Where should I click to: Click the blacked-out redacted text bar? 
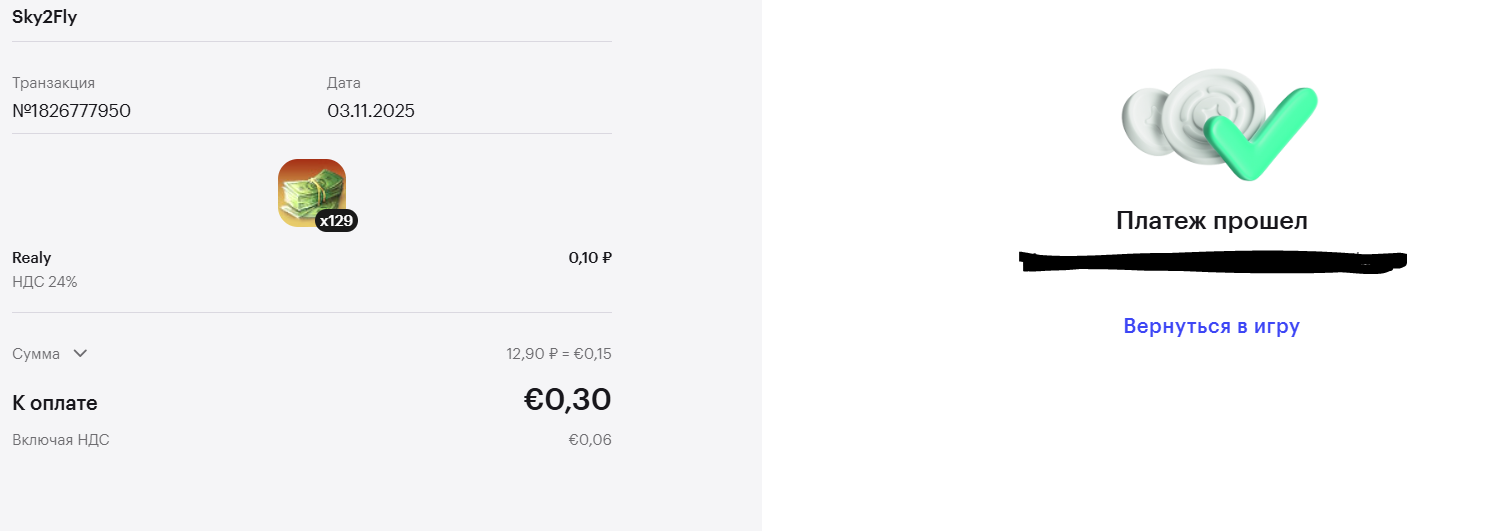1211,262
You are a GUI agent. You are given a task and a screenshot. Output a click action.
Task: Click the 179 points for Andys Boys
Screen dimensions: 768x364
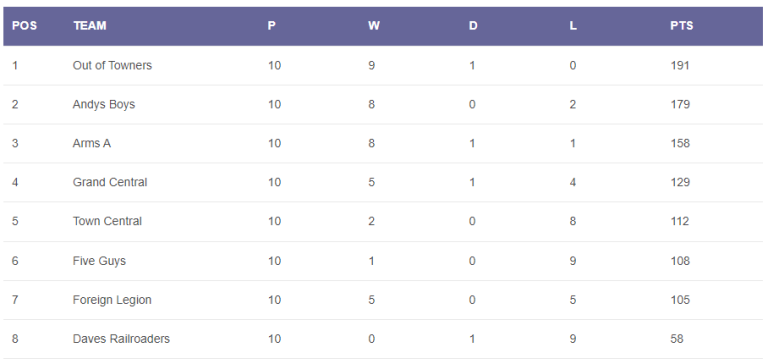(x=680, y=104)
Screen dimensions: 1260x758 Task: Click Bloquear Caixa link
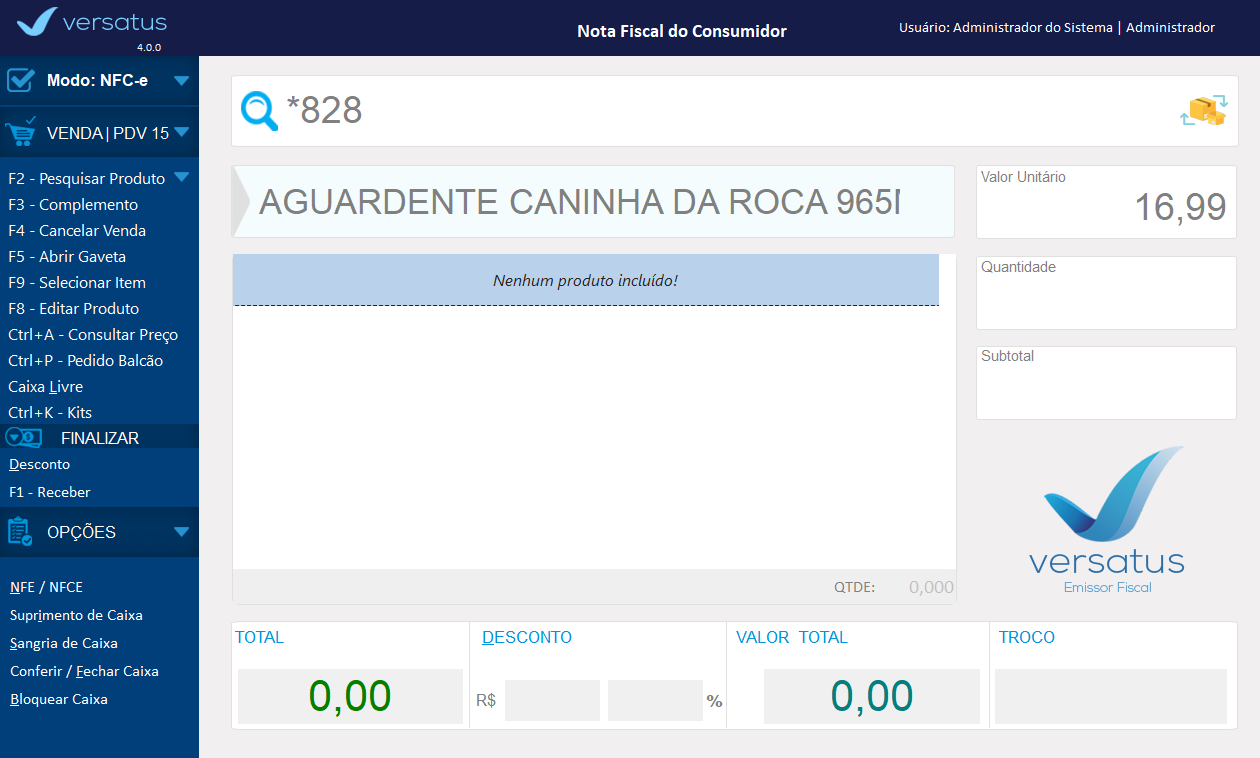(x=59, y=699)
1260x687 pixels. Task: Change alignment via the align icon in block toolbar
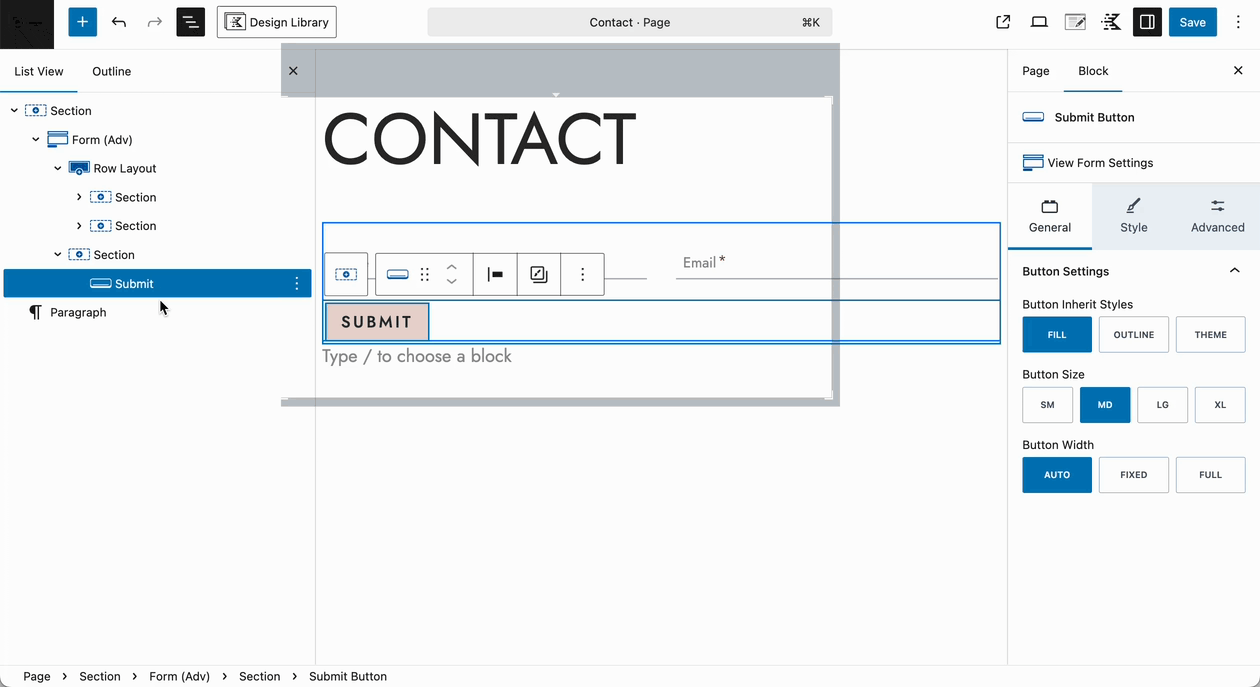pyautogui.click(x=495, y=273)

### Work instructions:
Set the records down again exactly, with no pictures.

### Expected answer:
Where should I click to: Click the blacked-out redacted text bar? 
1211,262
You are a GUI agent. You are given a task and a screenshot. Output a click action.
Task: Click the 179 points for Andys Boys
Screen dimensions: 768x364
(x=680, y=104)
Screen dimensions: 1260x758 Task: Click Bloquear Caixa link
(x=59, y=699)
1260x687 pixels. Task: Change alignment via the align icon in block toolbar
pyautogui.click(x=495, y=273)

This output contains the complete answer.